Getting back on track at Wisconsin a tough task for Boilers
By Michael Osipoff 648-3137 or email@example.com March 2, 2013 7:28PM
Iowa guard Devyn Marble (4) and center Gabriel Olaseni (0) put pressure Purdue guard Ronnie Johnson (3) during the second half of an NCAA college basketball game on Wednesday, Feb. 27, 2013, at Carver-Hawkeye Arena in Iowa City. (AP Photo/ The Gazette, Brian Ray) MAGAZINES OUT
Updated: April 4, 2013 7:02AM
From the quality of Wisconsin’s teams, to the coaching, to the style of play, to the size and passion of the crowds, the Kohl Center has been a daunting environment for visiting teams.

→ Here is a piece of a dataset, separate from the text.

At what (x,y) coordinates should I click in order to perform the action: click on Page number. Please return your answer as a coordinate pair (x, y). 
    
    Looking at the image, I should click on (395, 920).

It’s the only Big Ten venue where no player on Purdue’s roster has won. The last three senior classes won at least once in every conference arena.
So the Boilermakers (13-15, 6-9 Big Ten) will try to break into that win column against the Badgers on Sunday, after back-to-back losses in Madison, last winning in 2009.
This Wisconsin edition has gone 15-2 at home this season, with its only conference loss coming against Michigan State. And, oh, by the way, it’s senior day for the No. 17 Badgers (20-8, 11-4), who have gone 11-0 in such games under coach Bo Ryan, winning by an average of 17.5 points.
“Bo Ryan’s got them rolling right now, they just have a really good team,” senior guard Dru Anthrop said. “The Kohl Center’s always one of those places that you go to, you better be ready to play, because they’re going to be loud, they’re going to be in your face.”
Once again, the Badgers are near the top of the standings — they’ve never finished worse than tied for fourth place in any of Ryan’s 11 seasons — even in contention for this regular season’s conference title. Once again, the whole exceeds the seeming sum of the parts, a collection of players who don’t post overwhelming statistics but simply win games.
“It’s just one of those programs that should be a model for a lot of people, for doing things the right way and just grinding out victories,” said Purdue coach Matt Painter, whose team must win its last three games to end the regular season above .500.
“They’ve always played well together. They’re a good defensive team, they’re a good rebounding team. … They’re very efficient on the offensive end, and this year is no different.”
Wisconsin — which has won three straight games, and six of its last seven — leads the nation in fewest turnovers committed per game, averaging 9.4. Purdue has faced a season-long struggle to take care of the ball, with the issue particularly prominent in its last three road games; the Boilermakers had 16 turnovers at Iowa, 17 at Indiana and 17 at Illinois.
“We talked about it before the game, we’re not going to go on the road, especially in a low-possession game like the game at Iowa, turn the ball over 16 times and expect to win,” said Painter, whose team averages 13.0. “… We have to give ourselves a chance no matter who we play, and our last three road games, we just haven’t done that.”